Sure. Springfield said "Whoops, we fucked up, we're going to recall all the XD-S pistols and give you some free stuff as an apology. We're even going to *call* it a recall." If you bothered to read my post, I said they weren't perfect. But then, they don't run around with this as their company tag line.

g1.jpg


That's not arrogant or anything...
 
Last edited:
Eh. I don't hate them, I just detest the fanboys who think it's a god gun instead of just a reasonably good gun with quirks. Like any other design, Glocks have both advantages and deficiencies. Glock USA's customer service is known to be pretty bad at times too, and their handling of major issues sometimes is more than a bit VW-dieselghazi-ish. I do actually own a Glock 19, an early second gen that's been back for all the "upgrade programs" (that anyone else would call a recall), but it just lives in the safe. It isn't perfection, and neither is any other Glock (or indeed any stock or near stock pistol) I've ever handled or fired.

I do find it highly amusing that Glock 'perfection' is having to catch up with the rest of the industry with their Gen 5 and its new features. What this appears to be is is the combination of the recent -M contract guns and their MHS bid submission gun (all of which were forcing Glock to catch up with the competition) with some omissions.

IMG_1710.jpg


IMG_1711.jpg


Flared mag well - been available on many polymer and other pistols before.

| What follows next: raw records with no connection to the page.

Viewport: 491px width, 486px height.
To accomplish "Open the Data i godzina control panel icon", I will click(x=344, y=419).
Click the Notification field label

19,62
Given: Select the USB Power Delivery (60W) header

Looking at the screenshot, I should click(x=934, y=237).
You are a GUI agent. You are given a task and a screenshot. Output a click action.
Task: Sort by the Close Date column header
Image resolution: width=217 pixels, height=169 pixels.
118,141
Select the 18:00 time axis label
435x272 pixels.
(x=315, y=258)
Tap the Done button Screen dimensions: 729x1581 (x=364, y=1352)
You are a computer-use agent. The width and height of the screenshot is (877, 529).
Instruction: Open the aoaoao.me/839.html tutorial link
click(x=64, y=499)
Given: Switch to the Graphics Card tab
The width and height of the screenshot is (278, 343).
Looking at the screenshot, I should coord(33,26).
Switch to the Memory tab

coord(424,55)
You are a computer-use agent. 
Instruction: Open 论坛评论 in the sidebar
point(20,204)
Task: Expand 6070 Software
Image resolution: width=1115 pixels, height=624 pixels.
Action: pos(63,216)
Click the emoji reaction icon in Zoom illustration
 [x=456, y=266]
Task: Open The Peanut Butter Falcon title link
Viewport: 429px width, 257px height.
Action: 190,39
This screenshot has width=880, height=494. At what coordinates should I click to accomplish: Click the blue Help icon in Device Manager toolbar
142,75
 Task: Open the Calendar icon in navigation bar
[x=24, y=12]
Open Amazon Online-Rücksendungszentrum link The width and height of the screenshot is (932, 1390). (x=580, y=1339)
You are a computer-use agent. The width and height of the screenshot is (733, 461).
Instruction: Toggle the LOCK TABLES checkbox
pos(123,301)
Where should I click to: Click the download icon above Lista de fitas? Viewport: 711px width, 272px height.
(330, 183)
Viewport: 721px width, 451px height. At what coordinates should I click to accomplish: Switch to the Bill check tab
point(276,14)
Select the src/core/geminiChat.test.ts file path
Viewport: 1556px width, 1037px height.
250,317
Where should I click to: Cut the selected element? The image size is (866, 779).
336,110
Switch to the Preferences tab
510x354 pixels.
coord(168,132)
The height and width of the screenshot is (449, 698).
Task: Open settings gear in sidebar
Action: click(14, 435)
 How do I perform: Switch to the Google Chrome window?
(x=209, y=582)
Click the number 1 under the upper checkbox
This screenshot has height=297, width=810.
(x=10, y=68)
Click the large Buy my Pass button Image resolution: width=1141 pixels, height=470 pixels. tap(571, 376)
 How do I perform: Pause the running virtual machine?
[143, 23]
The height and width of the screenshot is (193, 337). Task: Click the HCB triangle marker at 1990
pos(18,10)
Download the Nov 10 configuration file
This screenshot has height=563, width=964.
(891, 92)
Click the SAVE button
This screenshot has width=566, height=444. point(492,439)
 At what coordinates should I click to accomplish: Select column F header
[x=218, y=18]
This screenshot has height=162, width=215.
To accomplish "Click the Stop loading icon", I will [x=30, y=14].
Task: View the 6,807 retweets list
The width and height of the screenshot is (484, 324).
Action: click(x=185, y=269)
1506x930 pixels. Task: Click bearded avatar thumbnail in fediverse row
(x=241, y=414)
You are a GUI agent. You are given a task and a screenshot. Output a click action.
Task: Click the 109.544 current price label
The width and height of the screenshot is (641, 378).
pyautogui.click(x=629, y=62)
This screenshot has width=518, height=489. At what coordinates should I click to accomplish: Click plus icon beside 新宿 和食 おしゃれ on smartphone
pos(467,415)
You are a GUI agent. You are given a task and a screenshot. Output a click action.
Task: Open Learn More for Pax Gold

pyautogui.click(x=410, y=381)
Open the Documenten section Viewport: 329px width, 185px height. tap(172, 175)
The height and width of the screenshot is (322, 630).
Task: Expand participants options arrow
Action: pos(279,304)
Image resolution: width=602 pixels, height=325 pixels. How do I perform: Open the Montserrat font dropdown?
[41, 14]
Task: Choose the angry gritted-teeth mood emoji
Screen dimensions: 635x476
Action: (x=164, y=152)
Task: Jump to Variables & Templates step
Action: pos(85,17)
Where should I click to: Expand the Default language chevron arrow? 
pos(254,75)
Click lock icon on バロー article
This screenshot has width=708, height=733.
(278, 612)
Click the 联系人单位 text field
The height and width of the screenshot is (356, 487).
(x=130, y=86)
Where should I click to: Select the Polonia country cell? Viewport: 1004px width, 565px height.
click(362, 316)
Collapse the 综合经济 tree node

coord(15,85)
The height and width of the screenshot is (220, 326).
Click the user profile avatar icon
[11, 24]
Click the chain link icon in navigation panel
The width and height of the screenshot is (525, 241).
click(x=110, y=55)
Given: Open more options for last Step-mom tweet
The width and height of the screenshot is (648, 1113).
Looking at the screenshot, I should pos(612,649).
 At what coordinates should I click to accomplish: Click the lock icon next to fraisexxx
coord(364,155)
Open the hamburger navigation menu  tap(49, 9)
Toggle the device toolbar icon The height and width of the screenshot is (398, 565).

Controversial as this makes the pistol harder to conceal and draw from concealment, but open carry/duty pistol users often want this.

Glock 'Marksman' Barrel - Yeah, this is a step away from their prior polygonal barrels and has a smaller crown (from what I've read) producing better accuracy... like the XD and others have been doing for years.

Removed finger grooves - lol, welcome back to the second gen Glock frame. The idea of finger grooves isn't necessarily bad, but Glock's execution of them sure was. The US military tried out the 19 for the MHS trials and one of the first things they told Glock was to dump their finger grooves.

IMG_1708.jpg


Gen5 magazine extended floorplate 'for faster magazine changes' - You mean like most other polymer pistols have had since before the XD and metal pistols have had since at least the 1911???

Also, LOL at how Glock advertises their continued failure and inability to make an ambidextrous magazine release by promoting the 'switchability' of their single-sided mag release.

But wait, we have an ambi slide release now! - Yeah, almost nobody uses those or fits them to pistols in the aftermarket and the Glock doctrine always was (correctly) "rack the slide, don't use the release" - the release was for administrative slide closure only.

nDLC finish - This is the only interesting part of the changes to me. Tenifer was indeed an advance at the time; I'll be waiting to see how nDLC fares in comparison to the other finishes and coatings out there at current.